This is not the only problem with the bill; it extends its tentacles in several directions. Service providers are required to store user data for up to a year so that law enforcement can access it if need be; without a definition for service providers, it requires all schools, libraries, internet cafes and even restaurants which offer Wi-Fi to store user data; which is not only a violation of privacy rights – as no warrant has been issued to access the records of users – and it puts undue financial burden on small service providers to store raw data, which would require most to install expensive hardware. Other sections such sections 9, 15, 18, 22, 29, which criminalise text messaging and emailing without the receiver’s consent, should be omitted – designed to curb unsolicited spamming, they can easily be misused in a wide ranging context. Parody Twitter accounts, Internet memes and caricatures can land you in jail for three years or be fined Rs1 million, or both.

A badly drafted and uniformed law would not have been a problem – in fact that description seems to describe most first drafts of National Assembly bills – as they would have improved once all the stakeholders and experts pitched in. In the case of the cybercrime bill, the process has gone in the opposite direction. The previous version of the Pakistan Electronic Cybercrimes bill was drafted in 2014 with the help of Barrister Zahid Jamil, who has expertise in drafting cybercrime laws — he has previously done so for the EU and the Commonwealth and the bill was prepared over an extensive period of negotiations between stakeholders, the IT ministry and security agencies; producing a 44 page document was described as a “strong, well-thought-out and well-researched bill that rightfully protected citizens from the malicious use of the internet, while preserving their freedom of expression with certain limitations necessary for safeguarding national interests” by civil society members and rights groups.

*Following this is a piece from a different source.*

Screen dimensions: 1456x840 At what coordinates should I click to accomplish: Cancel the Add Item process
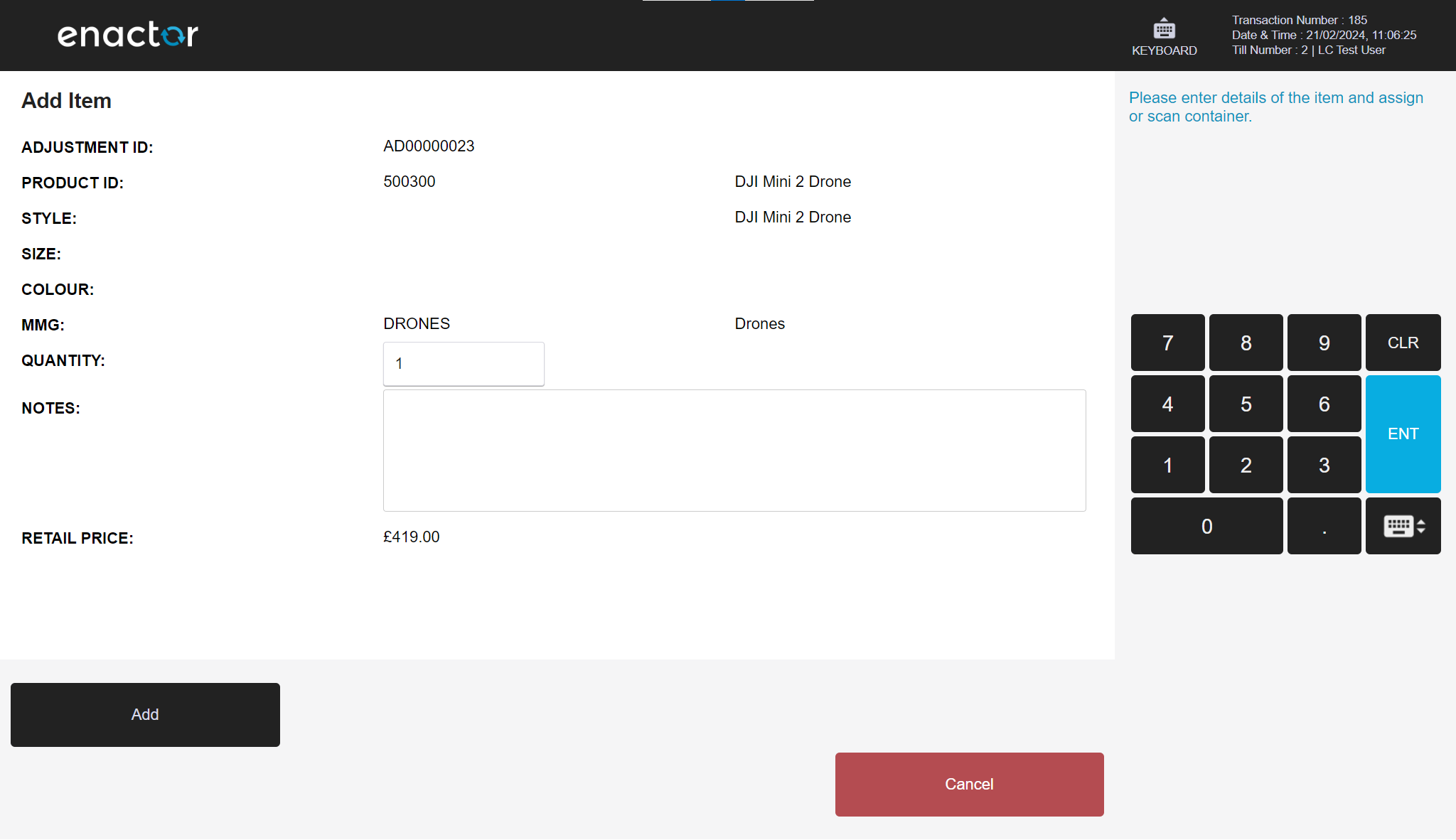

Yet the document was inexplicably scraped and a new 13-page document with wild additions was presented before the Standing Committee and hastily approved. Were it not for the vigilance of digital rights group the bill would have been law by now.

There seems to be an agenda at play; in the resulting outcry and the government’s promise of reform, IT representatives are barred from entering parliament premises after being invited, negotiations are cancelled and deadlines pushed up. In the highly censored society of Pakistan, only the relative anonymity of the Internet has allowed Pakistanis to weigh in on diverse subjects as sexuality, the Baloch insurgency and terrorism. This is the only platform where the government can’t control us. This frontier must be protected, it must be fought for.